“You filthy Muslim dogs. You will be torched this Friday. Many Muslim pigs will burn,” the hand-scrawled note reads.
At a recently vandalised mosque in the east of Britain’s capital, a shocked 65-year-old Siddique Ali handles one example of hate mail targeting British Muslims after the deadly bomb attacks on London’s transport system on 7 July.
“We are afraid,” said Ali, a member of the committee which runs the mosque. “These people are giving us warnings. But if they came in front of us we could give a reply or try to understand, but they are not coming.”
Muslim minority
Britain is home to 1.6 million Muslims, just under 3% of the population. The vast majority hail from the Indian subcontinent rather than the Middle East.
Community relations in multicultural Britain have generally been peaceful, although tensions between different ethnic groups occasionally flare into violence such as summer 2001’s race riots in the northern towns of Bradford, Oldham and Burnley.
British Muslims say they suffered increased abuse after the 11 September attacks on New York later that year, but that those tensions had largely dissipated prior to the London blasts.
Attacks
Two days after the 7 July bombings, however, vandals smashed about 20 windows at the front of the Mazahirul Uloom Education and Cultural Institution, a bright blue mosque in the east London district of Stepney Green.
Prayer leader Saleh Ahmed surveyed the damage alongside Ali.
“I was sleeping upstairs and late at night, about three o’clock, I heard a banging sound,” Ahmed said. “I came down and found these broken windows and glass all over the floor.”
Crime experts say the figure of 269 hate crimes since 7 July is an underestimate as many offences are not reported. Unofficial estimates range up to 20 times higher.

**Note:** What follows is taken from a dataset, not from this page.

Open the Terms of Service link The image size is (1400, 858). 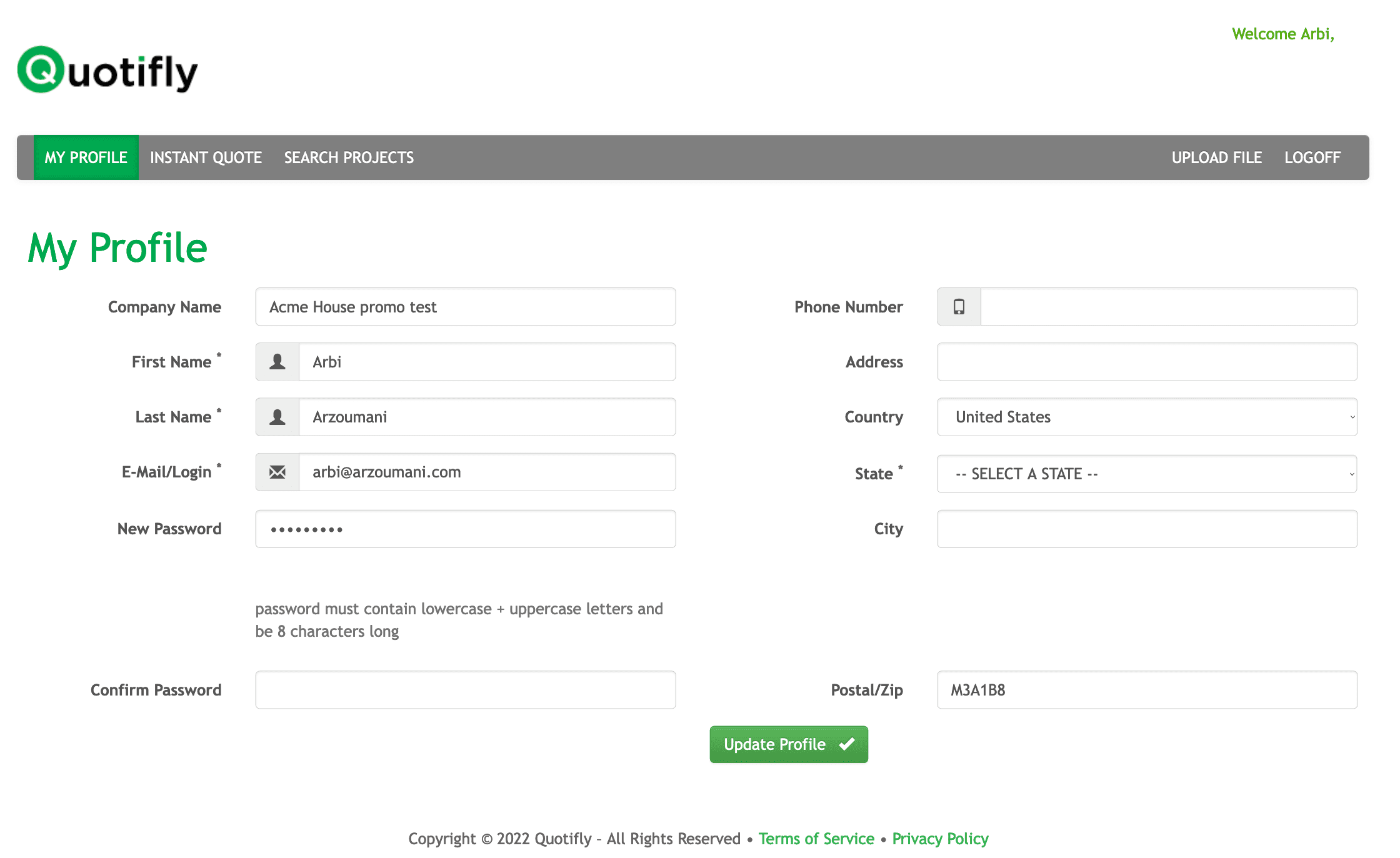pyautogui.click(x=816, y=839)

The Muslim Safety Forum lists murder, arson, assaults and bomb threats among the incidents. In one case reported in south London, an imam was attacked and beaten unconscious as he cycled to afternoon prayers .
Discrimination
Less violent episodes include reports of bus drivers refusing entry to Muslim women wearing the hijab, or headscarves, racist graffiti and bacon smeared on a mosque entrance in Wales.
Concerns in the Muslim community are such that the chairman of the Council of Mosques and Imams, Zaki Badawi, has suggested that Muslim women could stop wearing hijabs to avoid abuse. But the Assembly for the Protection of the Hijab, a Muslim women’s group, rejected the idea and said wearing the hijab was a duty.
The Muslim Safety Forum fears July’s attacks could lead to widespread discrimination against Muslims in Britain.
But in the multi-ethnic London neighbourhood of Brixton, a few minutes walk from where police mistook a Brazilian man for a bombing suspect and shot him dead, Muslim women said they had yet to suffer discrimination because of the bomb attacks.
“Where there are more white people maybe there is (a problem),” 29-year-old grocer Makka Adams said. “It is so mixed here I do not feel different. But I do not know what will happen tomorrow.”